Bulbophyllum frostii, commonly known as Frost's bulbophyllum or Dutchman's shoes is a species of orchid, In the wild it grows as an epiphyte, inhabiting evergreen seasonal lowland rainforests in Vietnam and more rarely in Thailand, including the Malay peninsula. It was more recently reported growing in the Yunnan province of China during a series of botanical surveys between 2017 and 2020. This plant is usually found at elevations of around 1500m above sea level.

== Description ==
Bulbophyllum frostii has green to purple pseudobulbs spaced roughly 1/2 in apart on a creeping rhizome. Each pseudobulb features a single succulent, dark green, oblong-elliptic leaf.
Although this species of Bulbophyllum is found in seasonal forests where the winters are noticeably cooler than the summer, it does not shed its leaves in the colder months, unlike some other members of the genus.

This species has a flower size of roughly 1 in.
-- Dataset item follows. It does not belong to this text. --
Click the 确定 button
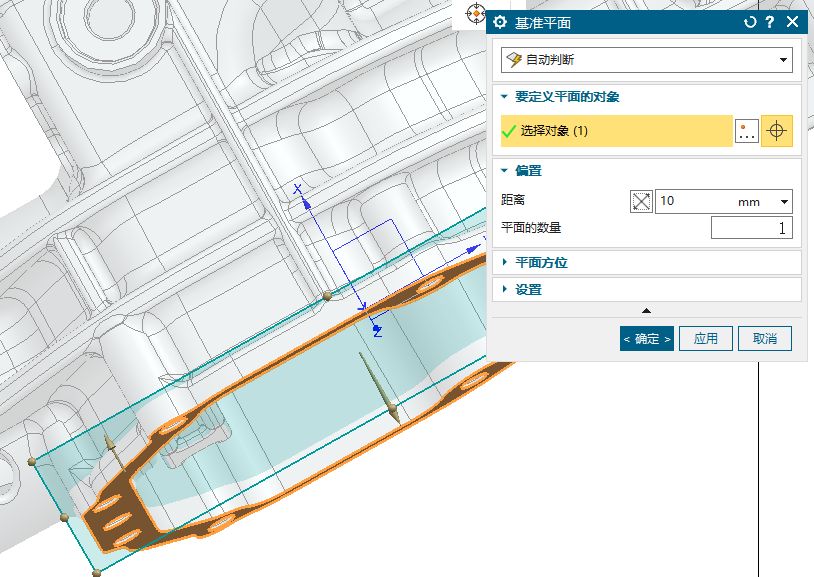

These flowers possess characteristics such as an unpleasant scent and flowers that mimic carrion, which is a common trait in many other members of the genus bulbophyllum. Both of these characteristics attract flies, which are the main pollinators of this plant. Blooms emerge in small clusters from the base of the pseudobulbs, and can be quite variable from plant to plant, ranging from flowers with fused sepals, to sepals that are completely detached from one another.

== Cultivation ==
Depending on the climate, Bulbophyllum frostii and other epiphytic orchids can be grown in pots filled with fine bark or sphagnum moss, They are also often grown mounted, usually on a wood of some kind such as cork. It thrives in an environment with high humidity and good ventilation, and grows best with frequent but diluted fertilisations. It is a cool to warm growing orchid preferring temperatures of between 18 and 24 C In the day and appreciates a night time drop in temperature.

== Taxonomy ==
Bulbophyllum frostii belongs to the large genus Bulbophyllum. Bulbophyllum frostii was first described by Victor Samuel Summerhayes in 1928.